A Tampa Bay-based reality series about an all-female, all-Black real estate firm has no title yet, but Netflix says it’s on the way from the producer of its hit series Selling Sunset.
The show will fall into the “docusoap” category, featuring “real people going about their real lives,” a Netflix news release said, before describing the genre as having “more feuds, tears and tense dinner parties than our regular lives.”
Tampa Bay real estate broker Sharelle Rosado of Allure Realty will star in the series, executive produced by Adam DiVello at Done and Done Productions, which makes Selling Sunset, a “major drama”-filled reality series that follows agents at an elite brokerage serving high-end clientele in Los Angeles.
Selling Sunset has been renewed for a fourth and fifth season, Netflix said in the same announcement.
Netflix’s description of the new series says, “Along the Florida coast, Allure Realty stands out among the crowd.
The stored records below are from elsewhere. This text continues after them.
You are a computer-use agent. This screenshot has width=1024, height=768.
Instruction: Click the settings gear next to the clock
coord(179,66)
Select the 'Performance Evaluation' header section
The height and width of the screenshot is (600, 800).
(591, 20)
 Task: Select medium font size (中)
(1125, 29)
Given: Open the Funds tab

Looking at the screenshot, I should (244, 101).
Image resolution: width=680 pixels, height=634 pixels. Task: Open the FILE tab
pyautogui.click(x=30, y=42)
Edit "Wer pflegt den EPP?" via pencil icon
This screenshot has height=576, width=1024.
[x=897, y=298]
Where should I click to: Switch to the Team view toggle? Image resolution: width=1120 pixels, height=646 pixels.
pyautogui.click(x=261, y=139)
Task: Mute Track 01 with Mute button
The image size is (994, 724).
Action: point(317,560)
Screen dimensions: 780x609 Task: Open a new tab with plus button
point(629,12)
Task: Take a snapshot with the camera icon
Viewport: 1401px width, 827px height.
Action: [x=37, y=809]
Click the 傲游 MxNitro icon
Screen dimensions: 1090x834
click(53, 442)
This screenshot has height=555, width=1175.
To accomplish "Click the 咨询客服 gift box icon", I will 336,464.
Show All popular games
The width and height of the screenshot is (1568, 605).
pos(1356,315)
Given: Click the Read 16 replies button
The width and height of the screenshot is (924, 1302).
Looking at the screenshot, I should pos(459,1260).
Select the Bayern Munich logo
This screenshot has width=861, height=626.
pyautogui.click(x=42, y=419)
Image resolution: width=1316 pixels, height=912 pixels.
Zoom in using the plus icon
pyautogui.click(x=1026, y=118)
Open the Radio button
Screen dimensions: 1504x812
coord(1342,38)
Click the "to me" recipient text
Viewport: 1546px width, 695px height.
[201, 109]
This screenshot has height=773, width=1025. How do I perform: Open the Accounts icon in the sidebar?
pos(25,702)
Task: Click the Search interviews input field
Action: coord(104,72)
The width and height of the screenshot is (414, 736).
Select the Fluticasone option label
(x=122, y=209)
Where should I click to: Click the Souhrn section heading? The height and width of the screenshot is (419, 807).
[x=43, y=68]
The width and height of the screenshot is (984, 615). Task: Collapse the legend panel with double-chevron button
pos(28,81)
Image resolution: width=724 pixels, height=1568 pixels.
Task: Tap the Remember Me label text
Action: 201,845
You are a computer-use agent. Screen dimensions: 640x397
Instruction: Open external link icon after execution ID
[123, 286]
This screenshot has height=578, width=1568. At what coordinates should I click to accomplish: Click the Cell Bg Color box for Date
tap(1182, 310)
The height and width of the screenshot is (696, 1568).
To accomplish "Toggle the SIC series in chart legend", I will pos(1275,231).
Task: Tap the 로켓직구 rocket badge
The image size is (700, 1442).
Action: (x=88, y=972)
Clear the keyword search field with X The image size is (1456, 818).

Owned by military vet Sharelle Rosado, this all Black, all female real estate firm has its eyes set on dominating the Suncoast. These ladies are equally as fun as they are fiercely ambitious, with all of them vying to be on top of the lavish world of luxury waterfront real estate. Sharelle has big plans for her brokerage and won’t let anyone or anything get in the way of making her dreams a reality.”
State records show Allure Realty was formed by Rosado in 2019, with its principal office in Ybor City. She previously worked with Tampa Bay area Re/Max franchises.
Rosado’s online bio describes her as a military relocation specialist, sports and entertainment real estate agent and retired Army paratrooper.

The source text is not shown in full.